In this step of the pipeline, we go throught the reads of the BAM file, and we check if they fall inside one or more annotated genomic regions. In most of the cases, each read is assigned to a unique annotation. However, sometimes a single-mapper read falls into a genomic region with multiple annotations (e.g. a miRNA located within an intron of a protein-coding gene). In addition, multiple-mappers may also get several annotations, one from each of the regions they map to. In several occasions, we found that multiple annotations for the same read reveal transcriptonal regulatroy mechanisms (e.g. we find that tRNA reads are multimappers, since the same tRNA can be transcribed from multiple regions in the genome). Taken together, we established the following hierarchy to assign multi-annotated reads:

  • Only multi-annotations with best mapping scores and less mismatches are considered.
  • If a read fully falls within a small non-coding RNA region, other annotations are ignored.
  • If a read fully falls within more than one small non-coding RNA region, the shortest is given priority.
  • Purely exonic annotations are given priority over purely intronic or intron-exon junctions.
  • Identical annotations are summarized to a single one, whose name is the union of all the small non-coding annotations (sorted alphabetically).
  • At the end, UFI information is combined to properly annotate spliced and unspliced transcripts.

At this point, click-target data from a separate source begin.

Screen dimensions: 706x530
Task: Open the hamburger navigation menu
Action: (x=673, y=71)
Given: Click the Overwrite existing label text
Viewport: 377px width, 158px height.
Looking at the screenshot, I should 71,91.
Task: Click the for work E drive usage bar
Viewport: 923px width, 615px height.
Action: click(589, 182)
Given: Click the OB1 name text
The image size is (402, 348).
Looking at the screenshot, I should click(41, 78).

The resulting table might contain some entries that look like geneA_geneB. If required, when we find either geneA or geneB expressed alone, the entries attribued to the gene combination are assigned to the uniquely expressed gene. If both geneA and geneB are also found to be expressed alone, then the entry is left as combination of two genes.

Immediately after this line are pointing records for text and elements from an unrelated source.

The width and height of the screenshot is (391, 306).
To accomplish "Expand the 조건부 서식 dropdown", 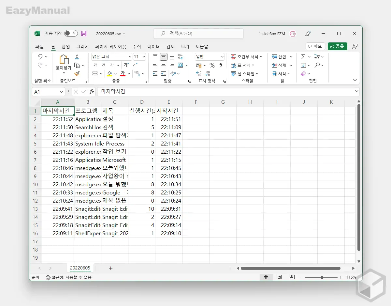I will pos(247,57).
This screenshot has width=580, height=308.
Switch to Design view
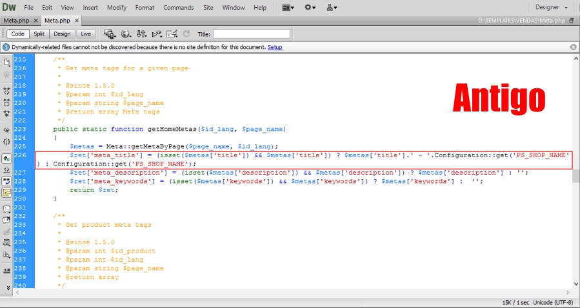pyautogui.click(x=62, y=34)
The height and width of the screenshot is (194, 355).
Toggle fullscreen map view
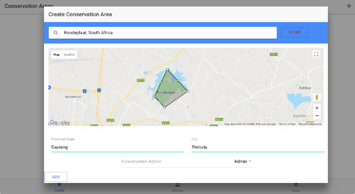pyautogui.click(x=316, y=54)
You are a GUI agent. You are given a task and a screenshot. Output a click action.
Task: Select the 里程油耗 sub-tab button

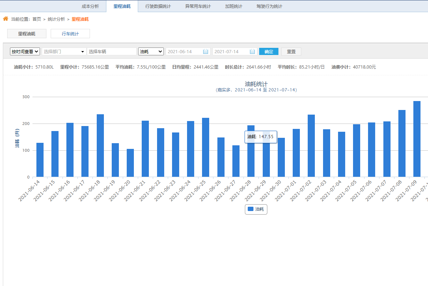[x=27, y=34]
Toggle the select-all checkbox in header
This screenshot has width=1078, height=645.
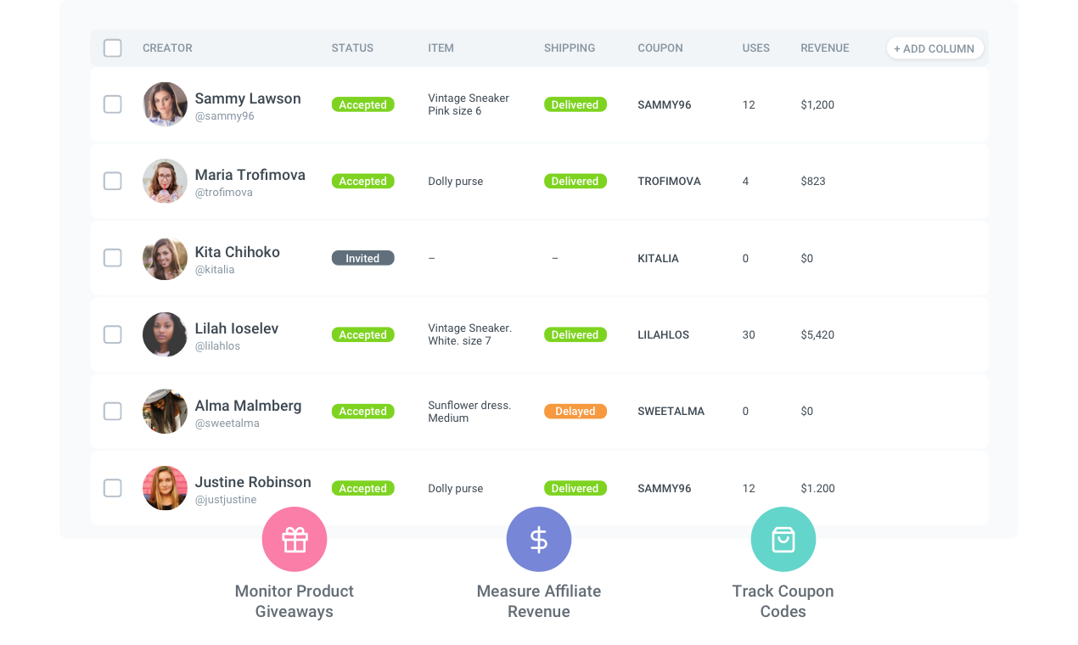pyautogui.click(x=113, y=48)
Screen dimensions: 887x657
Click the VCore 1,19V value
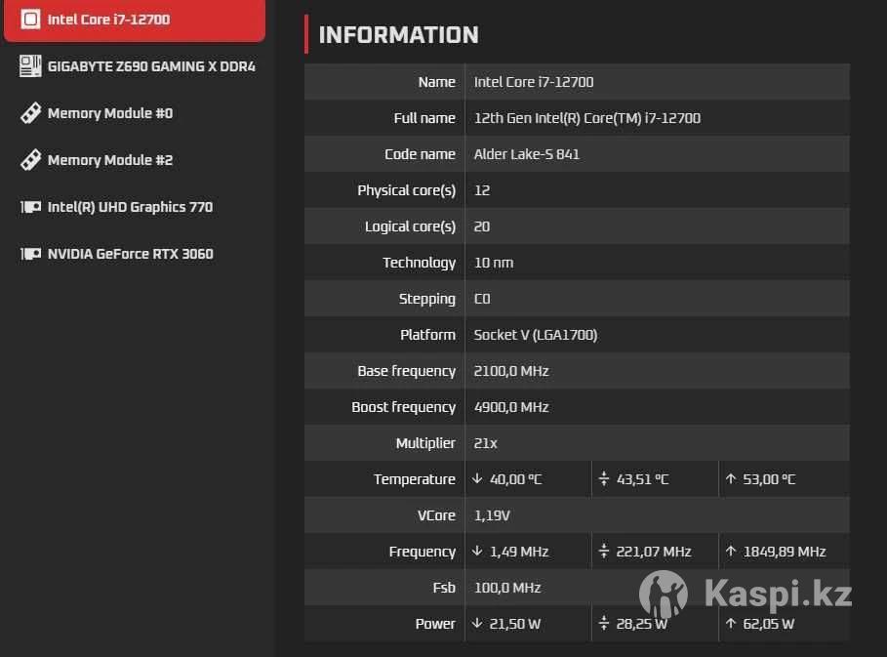pyautogui.click(x=492, y=515)
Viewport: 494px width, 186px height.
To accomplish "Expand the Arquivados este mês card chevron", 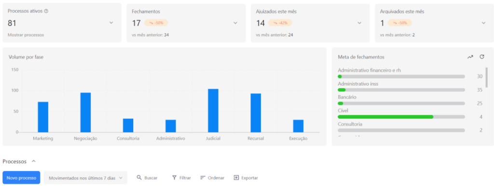I will point(483,23).
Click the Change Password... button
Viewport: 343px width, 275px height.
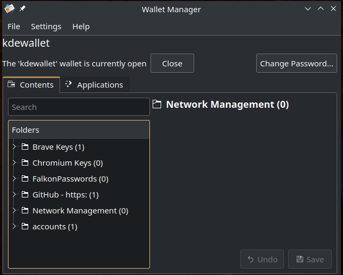click(x=296, y=63)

All these steps are performed by the script wrappers deal_with_singlemappers.sh, deal_with_multimappers.sh and countTables_2pickle_cellsSpliced.py and countTables_fromPickle.py. The first two (deal_with_*mappers.sh) run for each cell separatedly:

deal_with_singlemappers.sh ${input_bam_file} ${refBED} ${stranded}
deal_with_multimappers.sh ${input_bam_file} ${refBED} ${stranded}

where ${stranded} is set to "y" in VASA data.

The following two scripts (countTables*py) read all the bed files obtained for all the cells and produces the final count tables. First:

countTables_2pickle_cellsSpliced.py ${input_folder} ${prefix_output} ${protocol}$ ${cellIDorigin}"

here, for VASA-plate and VASA-drop, ${protocol} should be set to "vasa". ${cellIDorigin} has the options "r" and "f", standing for "read" and "file", respectively. That is, if "r" is given, the cell ID will be extracted from the read name. If "f" is given, the cell ID will be extracted from the file name. This is done in case the user wants to combine several experiments at once in this step already. The second script can be called as:

countTables_fromPickle.py ${prefix_output}.pickle.gz ${prefix_output} ${protocol}$ ${filter_genes}

It takes the pickle.gz file generated by the previous script. As before, ${protocol} should be set to "vasa". The last label, ${filter_genes}, refers to the possibility of colapsing multiple gene anntotations to single ones based on expression patterns (explained above).